Task brief: Reproduce everything in the faculty listing below from "Phone: 973/353-5279 x514" down to "on Ralph Ellison.", switching "Marxist theory" to "Marxist criticism".

===== Excerpt

Committed to Excellence

OUR FACULTY

Ira J. Cohen, Ph.D.

Title: Associate Professor

Department: Sociology and Anthropology

Office: 621 Hill Hall

Phone: 973/353-5422

E-Mail: icohen@rci.rutgers.edu

 

Ira J. Cohen received his Ph.D. in Sociology from the University of Wisconsin-Madison (1980).  Prof. Cohen is an Associate Professor in the Department of Sociology and Anthropology at Rutgers-Newark.  Prof Cohen also is a Member of the Graduate Program in Sociology at Rutgers-New Brunswick/. He is a social theorist with research and teaching interests classical and contemporary theory and the history of social thought. He has published a book on structuration theory and numerous essays on topics ranging from the sociology of action to the place of narrative voice in social theory.  He currently is completing a book on the sociology of solitude in which solitude is conceived as a realm of social activities. Prof Cohen is the General Editor a series entitled Modernity and Society and a member of the Editorial Board of the Cambridge University Press Dictionary of Sociology.

 

Fall 2006 Course Offering: The Modern Mind

 

Barbara Foley, Ph.D.

Title: Professor II

Department: English

Office: 514 Hill

Phone: 973/353-5279 x514

Email: bfoley@andromeda.rutgers.edu

 

Barbara Foley received her Ph.D. from the University of Chicago.  Prof. Foley is currently a Professor of English at Rutgers-Newark and a leading authority on post-World War I American writers of the Left.  She is the author of Telling the Truth: The Theory and Practice of Documentary Fiction (1986), Radical Representations: Politics and Form in U.S. Proletaria n Fiction, 1929-1941 (1993), Spectres of 1919: Class and Nation in the Making of the New Negro (2003), and numerous articles on Marxist theory, African-American literature, and U. S. literary radicalism.  She is currently at work on two books, both dealing with African-American writers and the left: one on Jean Toomer and one on Ralph Ellison.

 

Fall 2006 Course Offering: Topics in Literature: American Literature as Social Class

 

Eva D. Giloi, Ph.D.

Title: Assistant Professor

Department: History

Office: 308 Conklin Hall

Phone: 973/353-5410 x38

Email: evagiloi@andromeda.rutgers.edu

 

Eva D. Giloi received her Ph.D. from Princeton University. Prof. Giloi is an Assistant Professor in the Department of History at Rutgers-Newark. Her research and teaching interests include 19th and 20th century European history, modern Germany, cultural history, and European women's history.

==========
===== Source data

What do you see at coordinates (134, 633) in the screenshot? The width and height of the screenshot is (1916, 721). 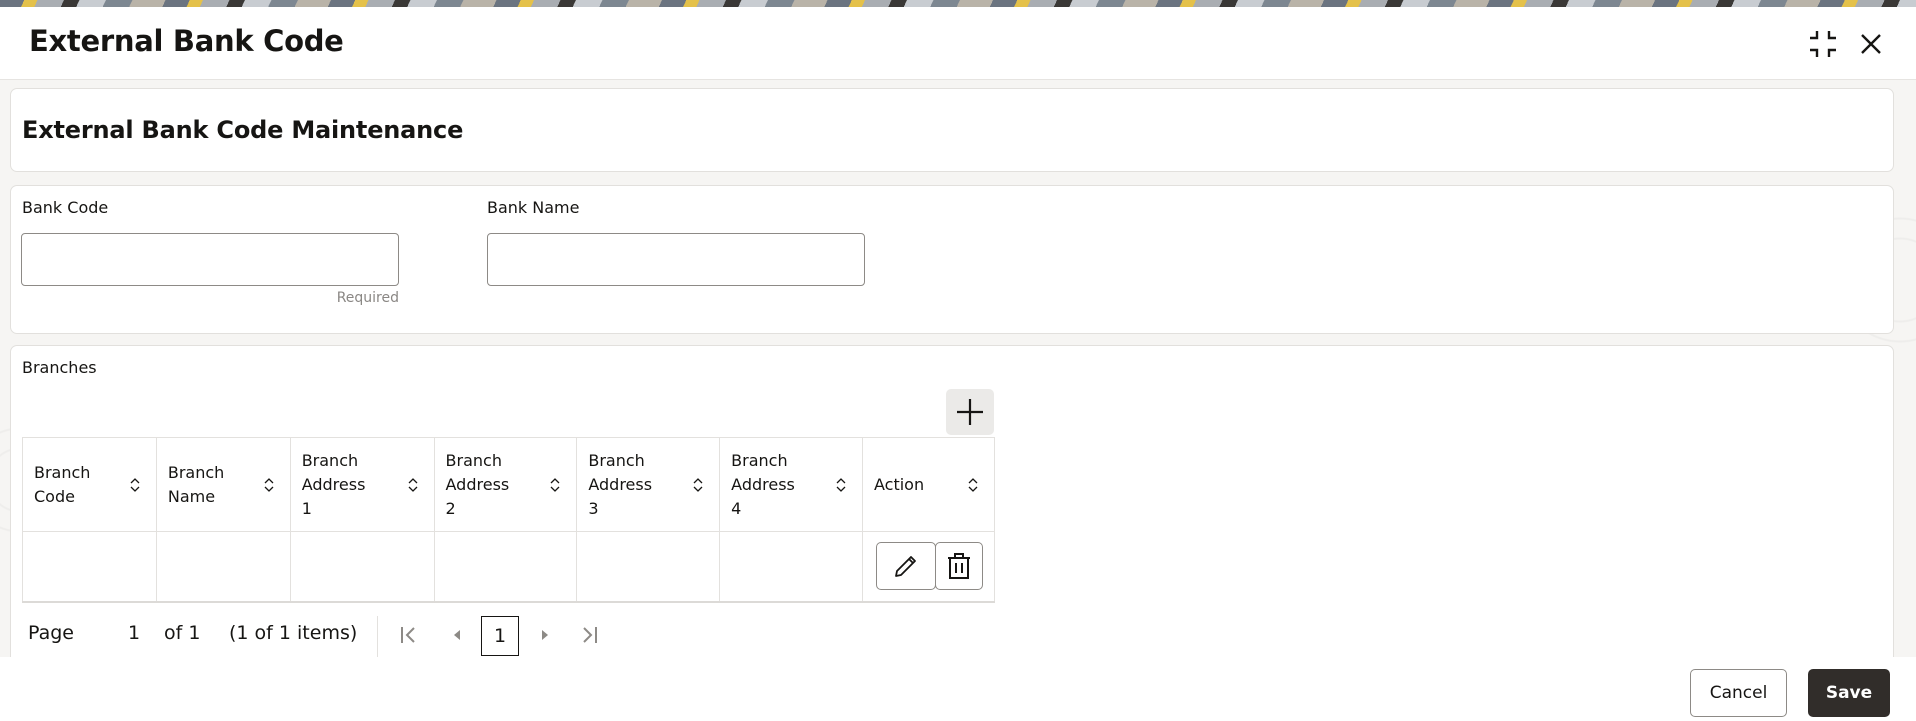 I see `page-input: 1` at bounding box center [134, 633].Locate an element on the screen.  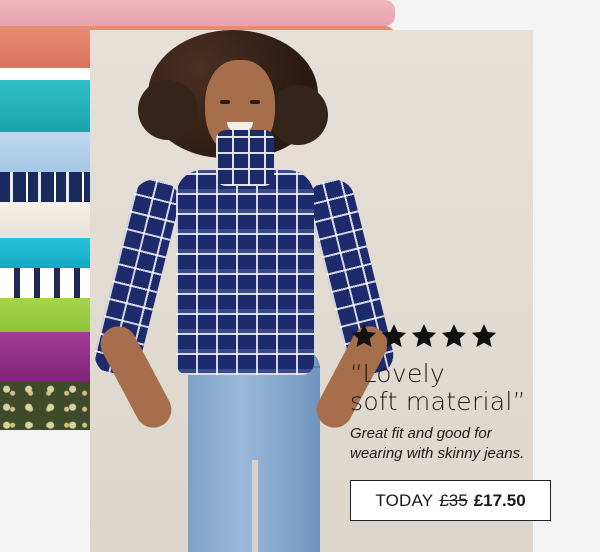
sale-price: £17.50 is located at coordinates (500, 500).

==========

Reply to the exercise:
Phone: 973/353-5279 x514

Email: bfoley@andromeda.rutgers.edu

 

Barbara Foley received her Ph.D. from the University of Chicago.  Prof. Foley is currently a Professor of English at Rutgers-Newark and a leading authority on post-World War I American writers of the Left.  She is the author of Telling the Truth: The Theory and Practice of Documentary Fiction (1986), Radical Representations: Politics and Form in U.S. Proletaria n Fiction, 1929-1941 (1993), Spectres of 1919: Class and Nation in the Making of the New Negro (2003), and numerous articles on Marxist criticism, African-American literature, and U. S. literary radicalism.  She is currently at work on two books, both dealing with African-American writers and the left: one on Jean Toomer and one on Ralph Ellison.